There has been no proposal or plan on how to mitigate traffic pollution levels within Cookham, and a further 270 houses would wield an extra 400+ vehicles that cannot be guaranteed to use green renewable sources and will add to already high levels of dangerous pollutants within the village. 

No air quality assessment has been made for Cookham within the plans relevant document. Due to the narrow streets of the High Street (B4447) and The Pound this increased volume of traffic would create a dense fume zone. 

It is likely that the pollutants already existing are many times over the legal limit in these areas of Cookham and more static vehicles through congestion would make this worse.

No access to emergency medical

In the 2018 plan it stated that 99% of residents cannot get to A&E IN LESS THAN 30 MINS. (Paragraph 3.4.7) Yet the fact only 1% can access Wexham Park Hospital in this time has been removed in the changes. You cannot make A&E from Cookham in under 30 minutes, and in rush hour it is more like 45-50 Mins, this needs to be highlighted. 
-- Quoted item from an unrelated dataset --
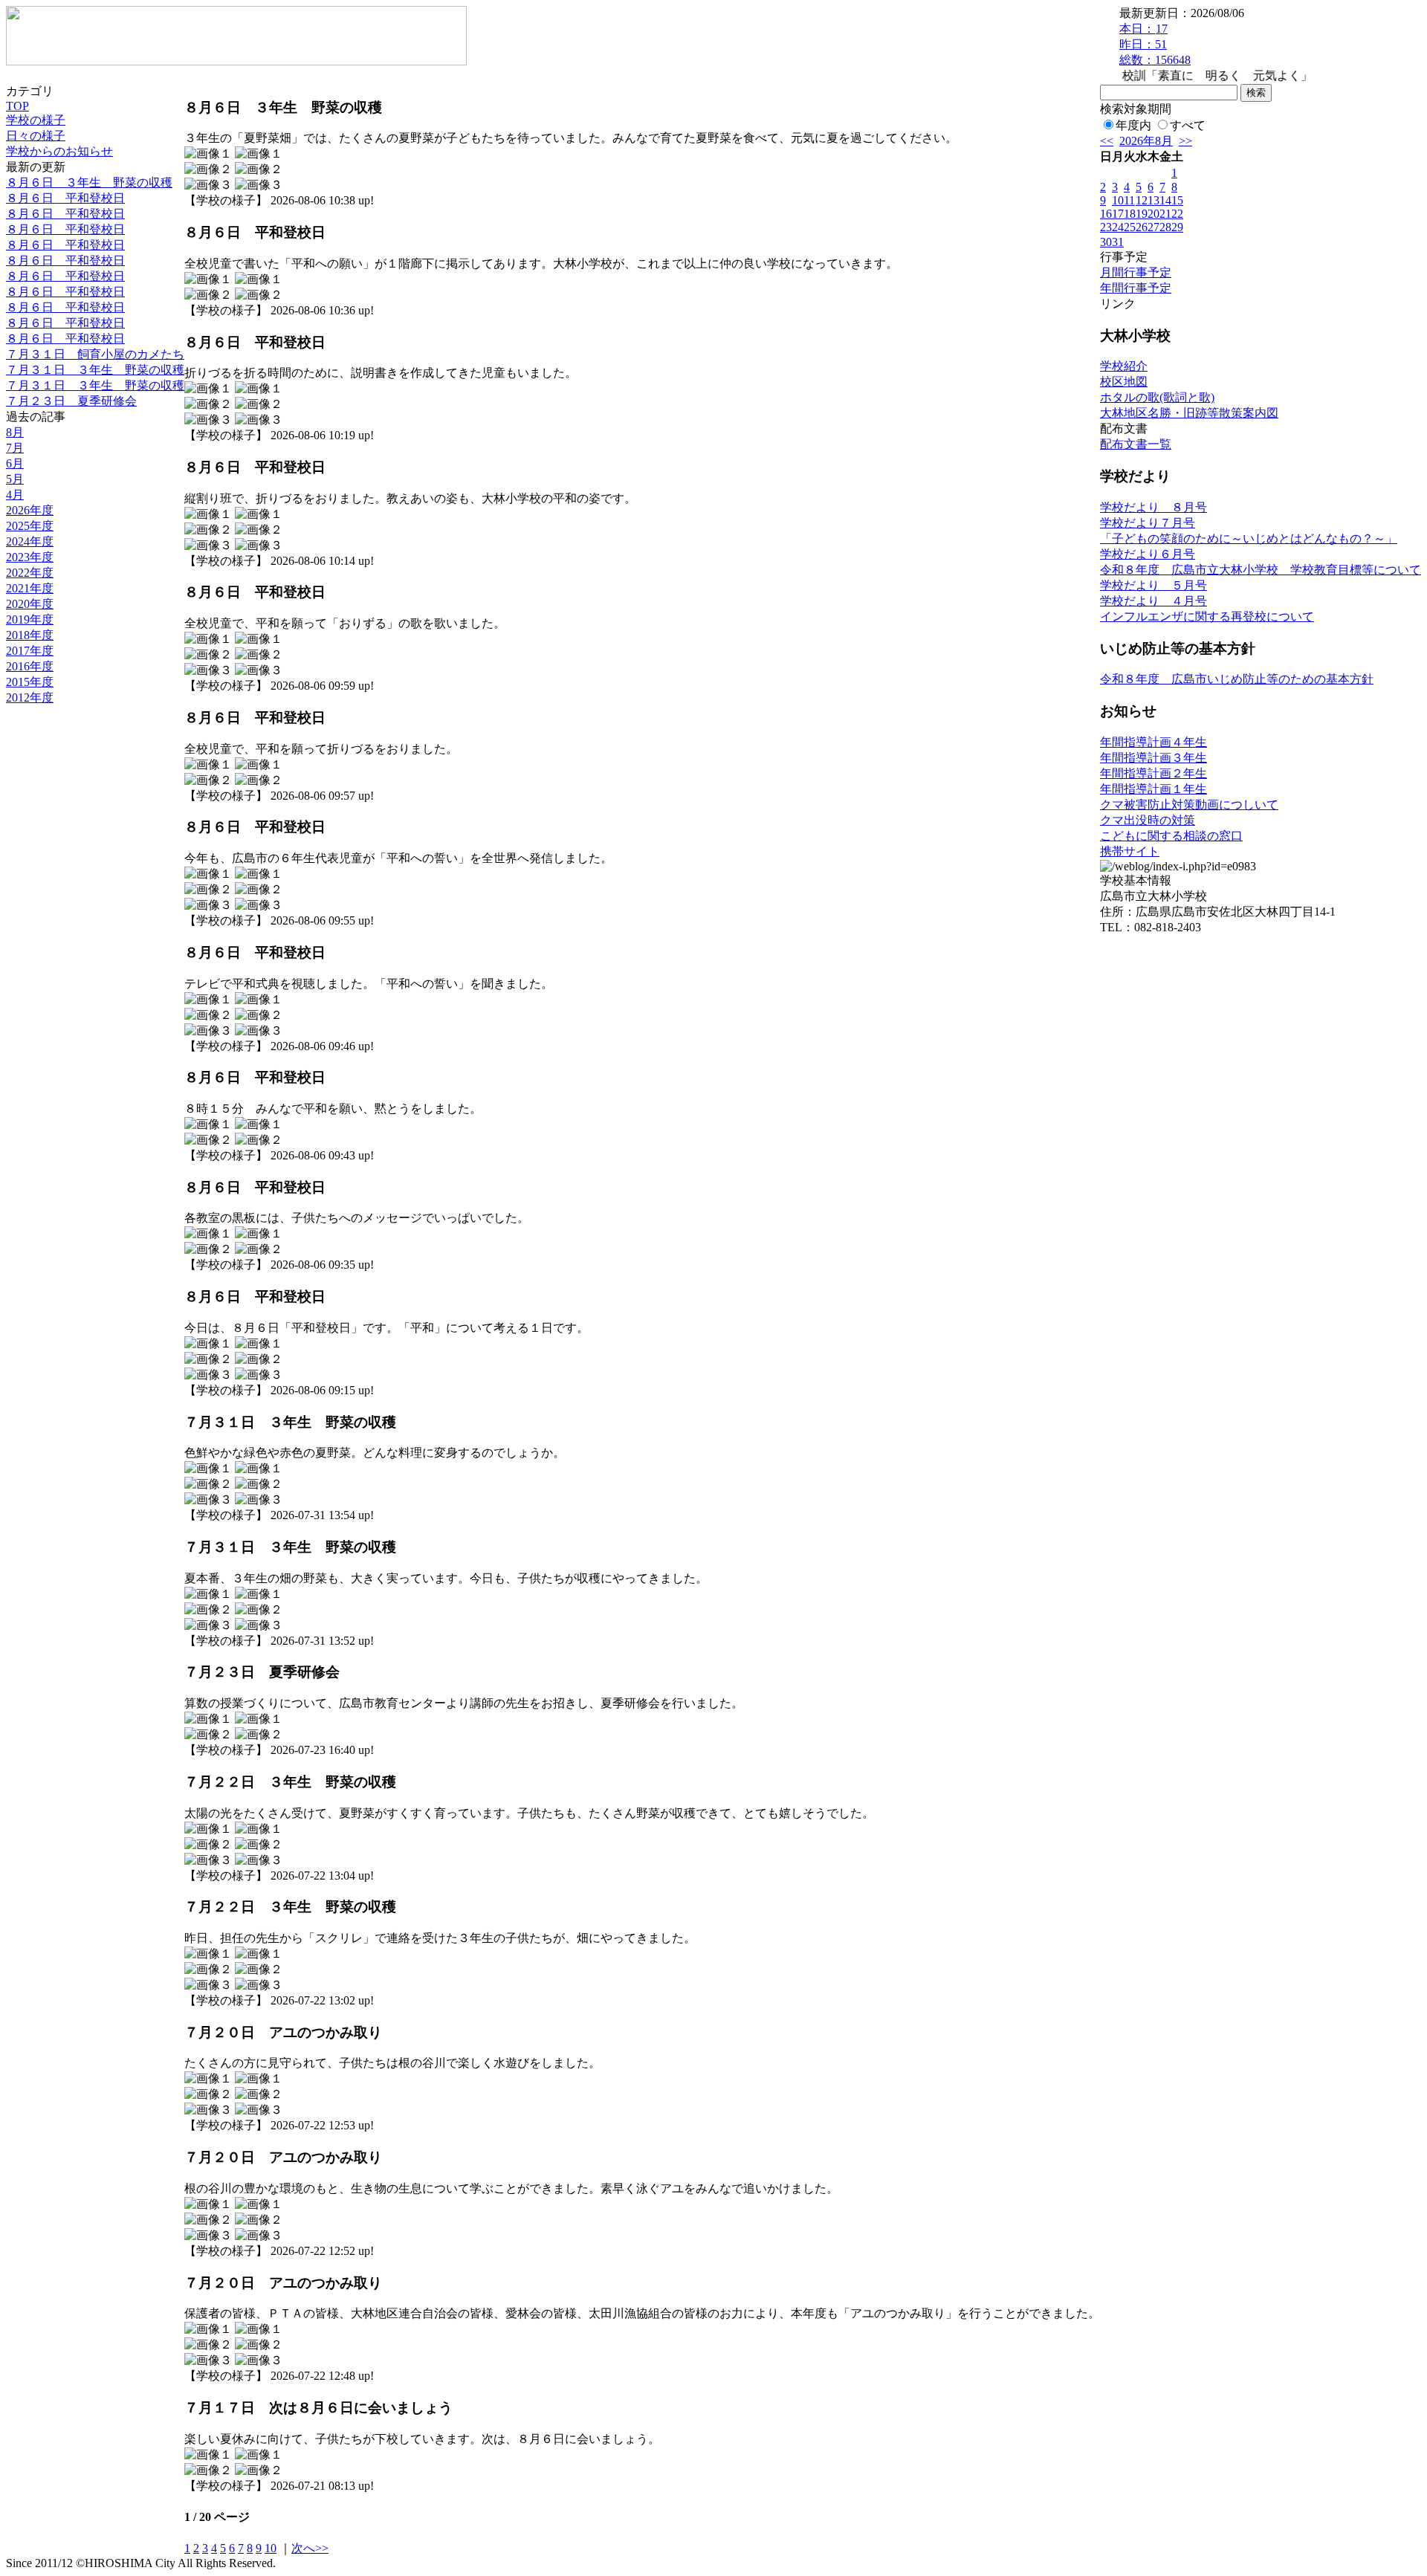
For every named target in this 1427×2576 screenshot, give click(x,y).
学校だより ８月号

With more homes comes more traffic which means this time increasing for residents and the emergency services. Sites such as the Datchet (HA42) were removed in the revised plan, due to flood risk, as is Cookham, yet it is nearer the hospital and amenities. Why is this?

With a long waiting list at Cookham Medical centre and a large population of elderly residents already, the demand placed upon Cookham medical centre which is the only primary care facility in Cookham will be stretched and will potentially not be sufficient to support a 10% growth in Cookham’s resident numbers

Borough already on target for delivery

The BLP proposes 14,240 new dwellings’ for the plan period March 2013 to March 2033.   The actual and estimated completions from March 2013 to March 2020 are 3,286, which means that by next March, only 6 years into the period, RBWM will already have delivered 23% of its requirements.  


RBWM are now projecting a yield of 16,435 dwellings, i.e. a surplus against requirement of 2,195 homes. The allocations in the table (Paragraph 7.2) on housing should read 7,671 and the total should read: 16,215.  


For this reason, and the over delivery of target dwellings there seems little reason for land in Cookham’s Green Belt to be taken to meet a need which does not appear to exist.